Each line that contains the word "will" counts once; give the total for the records below and nothing else.

→ Record set
===============
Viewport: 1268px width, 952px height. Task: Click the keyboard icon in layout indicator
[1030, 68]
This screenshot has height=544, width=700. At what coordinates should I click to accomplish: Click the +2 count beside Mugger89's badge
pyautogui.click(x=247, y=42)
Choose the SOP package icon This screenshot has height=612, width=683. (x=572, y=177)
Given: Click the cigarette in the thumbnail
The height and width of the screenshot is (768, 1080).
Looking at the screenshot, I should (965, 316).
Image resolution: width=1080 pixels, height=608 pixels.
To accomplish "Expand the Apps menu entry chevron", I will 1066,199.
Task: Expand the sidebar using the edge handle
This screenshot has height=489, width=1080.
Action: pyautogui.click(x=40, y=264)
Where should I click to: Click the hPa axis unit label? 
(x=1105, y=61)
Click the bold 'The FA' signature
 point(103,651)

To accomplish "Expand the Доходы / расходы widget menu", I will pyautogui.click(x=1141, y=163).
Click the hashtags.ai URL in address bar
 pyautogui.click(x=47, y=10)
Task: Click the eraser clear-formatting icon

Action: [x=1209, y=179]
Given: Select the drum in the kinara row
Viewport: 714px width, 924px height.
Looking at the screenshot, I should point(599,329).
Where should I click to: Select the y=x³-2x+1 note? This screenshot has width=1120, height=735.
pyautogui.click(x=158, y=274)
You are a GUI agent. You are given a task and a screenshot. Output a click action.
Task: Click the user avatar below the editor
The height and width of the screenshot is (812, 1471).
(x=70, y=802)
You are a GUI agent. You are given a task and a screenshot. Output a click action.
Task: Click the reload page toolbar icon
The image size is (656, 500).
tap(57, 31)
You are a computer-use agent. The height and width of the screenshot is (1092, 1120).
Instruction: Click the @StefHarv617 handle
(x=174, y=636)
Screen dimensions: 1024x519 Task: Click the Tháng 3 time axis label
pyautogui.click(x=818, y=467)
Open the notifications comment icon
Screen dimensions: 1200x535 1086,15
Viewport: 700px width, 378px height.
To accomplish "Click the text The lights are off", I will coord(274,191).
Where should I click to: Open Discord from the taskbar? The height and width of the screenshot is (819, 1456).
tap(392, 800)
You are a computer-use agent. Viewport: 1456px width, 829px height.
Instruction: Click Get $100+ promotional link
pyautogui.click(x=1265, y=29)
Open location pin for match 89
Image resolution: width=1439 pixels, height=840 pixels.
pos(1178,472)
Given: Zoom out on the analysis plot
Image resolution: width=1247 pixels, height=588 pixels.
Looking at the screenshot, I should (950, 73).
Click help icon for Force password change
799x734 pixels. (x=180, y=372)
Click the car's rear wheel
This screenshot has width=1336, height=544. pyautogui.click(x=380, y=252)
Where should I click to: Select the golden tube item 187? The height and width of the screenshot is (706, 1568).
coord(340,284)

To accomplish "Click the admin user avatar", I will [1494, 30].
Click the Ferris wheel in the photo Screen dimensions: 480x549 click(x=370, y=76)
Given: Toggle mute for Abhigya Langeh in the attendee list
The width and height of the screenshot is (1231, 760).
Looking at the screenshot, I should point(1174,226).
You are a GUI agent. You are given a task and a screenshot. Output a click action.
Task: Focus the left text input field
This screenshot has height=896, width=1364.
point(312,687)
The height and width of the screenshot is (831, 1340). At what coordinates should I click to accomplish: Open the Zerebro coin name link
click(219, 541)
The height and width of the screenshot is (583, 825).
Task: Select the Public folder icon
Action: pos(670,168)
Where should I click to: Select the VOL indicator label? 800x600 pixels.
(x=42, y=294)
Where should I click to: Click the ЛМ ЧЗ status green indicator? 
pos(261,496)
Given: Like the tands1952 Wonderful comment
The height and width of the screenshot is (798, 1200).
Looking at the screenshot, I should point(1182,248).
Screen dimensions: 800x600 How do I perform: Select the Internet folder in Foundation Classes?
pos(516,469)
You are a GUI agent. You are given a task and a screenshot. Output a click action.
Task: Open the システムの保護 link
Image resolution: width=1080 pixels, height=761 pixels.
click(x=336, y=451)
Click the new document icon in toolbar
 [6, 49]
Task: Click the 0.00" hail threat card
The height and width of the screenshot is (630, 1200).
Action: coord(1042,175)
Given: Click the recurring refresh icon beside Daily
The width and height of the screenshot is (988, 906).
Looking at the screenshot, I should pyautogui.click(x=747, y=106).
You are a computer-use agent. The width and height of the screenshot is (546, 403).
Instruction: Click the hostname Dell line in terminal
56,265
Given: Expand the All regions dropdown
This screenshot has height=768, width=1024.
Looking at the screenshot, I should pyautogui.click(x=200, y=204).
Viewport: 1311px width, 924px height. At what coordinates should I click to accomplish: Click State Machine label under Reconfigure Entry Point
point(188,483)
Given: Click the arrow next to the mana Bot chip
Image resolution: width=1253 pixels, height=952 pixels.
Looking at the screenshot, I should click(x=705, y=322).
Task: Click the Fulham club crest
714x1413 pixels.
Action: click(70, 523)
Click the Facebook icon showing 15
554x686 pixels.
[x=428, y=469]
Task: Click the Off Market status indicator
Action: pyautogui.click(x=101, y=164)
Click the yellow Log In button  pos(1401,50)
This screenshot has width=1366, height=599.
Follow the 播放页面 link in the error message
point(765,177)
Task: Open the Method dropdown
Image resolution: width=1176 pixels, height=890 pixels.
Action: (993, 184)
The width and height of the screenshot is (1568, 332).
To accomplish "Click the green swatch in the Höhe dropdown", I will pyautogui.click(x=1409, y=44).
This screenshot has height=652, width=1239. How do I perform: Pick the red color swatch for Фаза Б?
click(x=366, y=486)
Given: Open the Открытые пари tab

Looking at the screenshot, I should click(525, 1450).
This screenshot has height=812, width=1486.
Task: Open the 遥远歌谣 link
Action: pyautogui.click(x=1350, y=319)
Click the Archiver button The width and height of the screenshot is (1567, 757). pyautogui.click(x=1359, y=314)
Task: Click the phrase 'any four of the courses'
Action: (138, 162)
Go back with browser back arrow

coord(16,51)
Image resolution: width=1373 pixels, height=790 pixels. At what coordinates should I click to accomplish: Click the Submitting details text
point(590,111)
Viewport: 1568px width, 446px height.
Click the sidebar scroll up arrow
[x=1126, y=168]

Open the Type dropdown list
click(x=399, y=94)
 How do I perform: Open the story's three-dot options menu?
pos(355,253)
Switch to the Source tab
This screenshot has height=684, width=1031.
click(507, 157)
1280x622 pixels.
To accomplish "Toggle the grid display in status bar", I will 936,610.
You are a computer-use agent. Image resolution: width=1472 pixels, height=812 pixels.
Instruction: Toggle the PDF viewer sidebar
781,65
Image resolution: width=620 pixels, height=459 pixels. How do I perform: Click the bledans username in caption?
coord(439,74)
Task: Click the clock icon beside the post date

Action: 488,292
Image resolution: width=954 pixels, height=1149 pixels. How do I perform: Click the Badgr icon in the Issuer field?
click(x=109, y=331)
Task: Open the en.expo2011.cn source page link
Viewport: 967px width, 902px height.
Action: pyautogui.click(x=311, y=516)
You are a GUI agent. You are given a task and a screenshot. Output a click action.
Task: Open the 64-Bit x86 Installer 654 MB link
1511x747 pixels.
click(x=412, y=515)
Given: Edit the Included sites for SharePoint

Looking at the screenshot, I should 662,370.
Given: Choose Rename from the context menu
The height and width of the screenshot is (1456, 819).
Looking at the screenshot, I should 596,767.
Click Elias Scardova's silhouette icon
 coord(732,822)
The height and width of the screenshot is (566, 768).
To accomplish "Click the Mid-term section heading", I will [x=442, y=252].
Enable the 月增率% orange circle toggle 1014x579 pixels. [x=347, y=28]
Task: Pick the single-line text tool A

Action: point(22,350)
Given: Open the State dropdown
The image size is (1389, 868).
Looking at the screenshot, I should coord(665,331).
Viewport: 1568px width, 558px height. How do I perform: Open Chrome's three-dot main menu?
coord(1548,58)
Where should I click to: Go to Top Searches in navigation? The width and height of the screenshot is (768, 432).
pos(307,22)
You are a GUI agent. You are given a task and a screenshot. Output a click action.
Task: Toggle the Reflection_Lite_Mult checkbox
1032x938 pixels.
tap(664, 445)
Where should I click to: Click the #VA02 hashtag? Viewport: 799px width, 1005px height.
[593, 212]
===============
→ Written solution
7